COYOTE RESOURCES, INC.
 (An Exploration Stage Company)
NOTES TO FINANCIAL STATEMENTS
MARCH 31, 2011
(UNAUDITED)
7.           NOTES PAYABLE (continued)
 
Convertible Notes Payable
 
On August 13, 2010, the Company entered into a Note and Warrant Purchase Agreement with one investor pursuant to which the investor agreed to lend up to Two Million Dollars ($2,000,000) to the Company in multiple installments in exchange for a senior secured convertible promissory note (“Note”) with a conversion price of $0.50 per share and five-year warrants to acquire shares of common stock at an exercise price of $0.75 per share (the “Warrants”) in the amount of each installment.

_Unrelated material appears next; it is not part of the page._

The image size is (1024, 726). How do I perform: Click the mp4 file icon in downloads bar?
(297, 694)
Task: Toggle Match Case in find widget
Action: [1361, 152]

The first installment of Five Hundred Thousand Dollars ($500,000) (“First Installment”) was delivered on the Closing Date and the Company issued 500,000 Warrants to the investor in connection with the First Installment.  Included in the First Installment was the repayment of the April 22, 2010 $200,000 note payable.  As of March 31, 2011, the Company owed $500,000 of principal and $31,918 of interest under this Note and Warrant Purchase Agreement.  The principal amount of the note is due, together with interest at 10% per annum, on August 13, 2013.  The fair value of the 500,000 warrants issued was estimated at $172,500 using the Black-Scholes option pricing model.
 
On January 19, 2011, the Company received $100,000 in exchange for a convertible note.  The convertible note can be converted into 200,000 shares at a conversion price of $0.50.  Attached to the convertible note are 100,000 warrants with the option to purchase up to 100,000 shares of the Company’s stock at an exercise price of $0.75 each.  The fair value of the warrants was estimated at $29,199 using the Black-Scholes option pricing model.  The principal amount of the note is due, together with interest at 10% per annum, on August 13, 2013.
 
On March 17, 2011, the Company received $500,000 in exchange for a convertible note.  The convertible note can be converted into 1,000,000 shares at a conversion price of $0.50.  Attached to the convertible note are 500,000 warrants with the option to purchase up to 500,000 shares of the Company’s stock at an exercise price of $0.75 each.  The fair value of the warrants was estimated at $128,540 using the Black-Scholes option pricing model.  The principal amount of the note is due, together with interest at 10% per annum, on August 13, 2013.
 
Pursuant to ASC 470-20 “Accounting for Convertible Securities with Beneficial Conversion Features or Contingently Adjustable Conversion Ratios”, the Company determined that a beneficial conversion feature is present for the convertible notes issued during the quarter ended March 31, 2011 using the intrinsic value in the convertible notes adjusted for amounts allocated to the warrant valuation. The intrinsic value of the convertible notes amounted to $2,090,000 based on the fair market value of common stock on the respective dates of issuance.
 
Since the combined value of the warrants ($157,739) plus the intrinsic value of the convertible notes ($2,090,000) exceeds the fair value of the proceeds received from the issuance of the debt ($600,000), the Company is limited to the amount of the proceeds when recording the beneficial conversion feature as debt discount. Using a pro rata contribution, the Company allocated the proceeds first to the warrant valuation in the amount of approximately $42,100 and the remainder to the beneficial conversion feature in the amount of $557,900. The Company immediately amortized the debt discount of $600,000 for the three months ended March 31, 2011 since the debt is immediately convertible.
 
8.           LOANS FROM STOCKHOLDERS
 
The Company has an outstanding note payable with a stockholder in the amount of $22,000.  Per the terms of the note, this loan was due in one lump-sum payment on December 28, 2007, together with interest that accrues at the rate of 8% per annum.  The loan funds are to be used for working capital purposes.  The loan agreement was amended to extend the due date of the loan to January 28, 2011.
 
On April 20, 2009, the Company entered into a note payable with a stockholder in the amount of $6,000.  Per the terms of the note, this loan is due upon demand and accrues interest at the rate of 10% per annum.  The loan funds are to be used for working capital purposes.
 
 
15

 
 
COYOTE RESOURCES, INC.
 (An Exploration Stage Company)
NOTES TO FINANCIAL STATEMENTS
MARCH 31, 2011
(UNAUDITED)
8.           LOANS FROM STOCKHOLDERS (continued)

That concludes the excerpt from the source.